* DESCRIPTION OF THE TASK *
No pictures should be carried over. Output all other parts of the entries verbatim.

»»

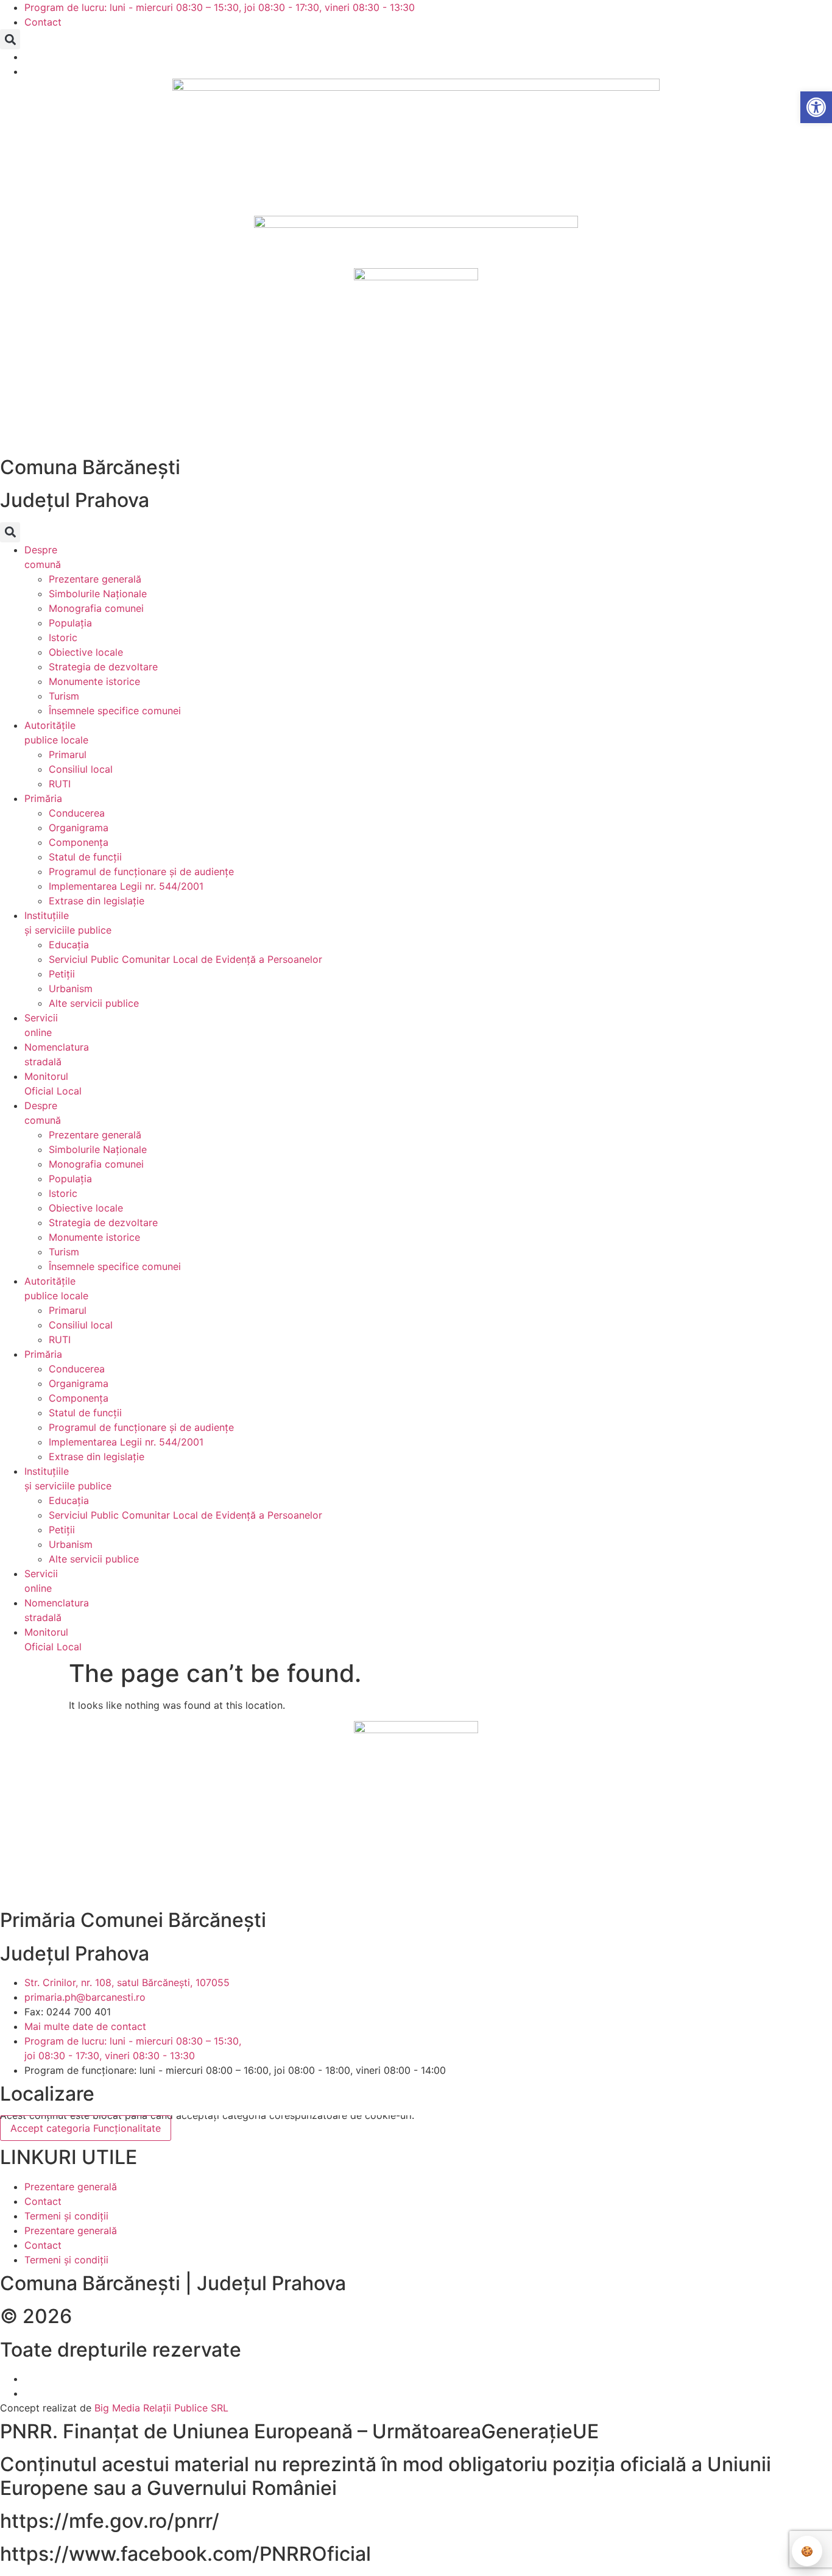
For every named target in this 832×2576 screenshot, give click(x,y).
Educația (69, 945)
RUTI (60, 784)
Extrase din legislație (96, 901)
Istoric (63, 637)
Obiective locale (86, 652)
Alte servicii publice (94, 1003)
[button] (10, 39)
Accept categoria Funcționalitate (85, 2128)
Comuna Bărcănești (90, 467)
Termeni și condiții (66, 2216)
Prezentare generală (95, 579)
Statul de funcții (85, 857)
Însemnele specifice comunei (115, 710)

««

* ANSWER BOX *
For every named target in this 832×2576 screenshot, give click(x,y).
Educația (69, 945)
RUTI (60, 784)
Extrase din legislație (96, 901)
Istoric (63, 637)
Obiective locale (86, 652)
Alte servicii publice (94, 1003)
[button] (10, 39)
Accept categoria Funcționalitate (85, 2128)
Comuna Bărcănești (90, 467)
Termeni și condiții (66, 2216)
Prezentare generală (95, 579)
Statul de funcții (85, 857)
Însemnele specifice comunei (115, 710)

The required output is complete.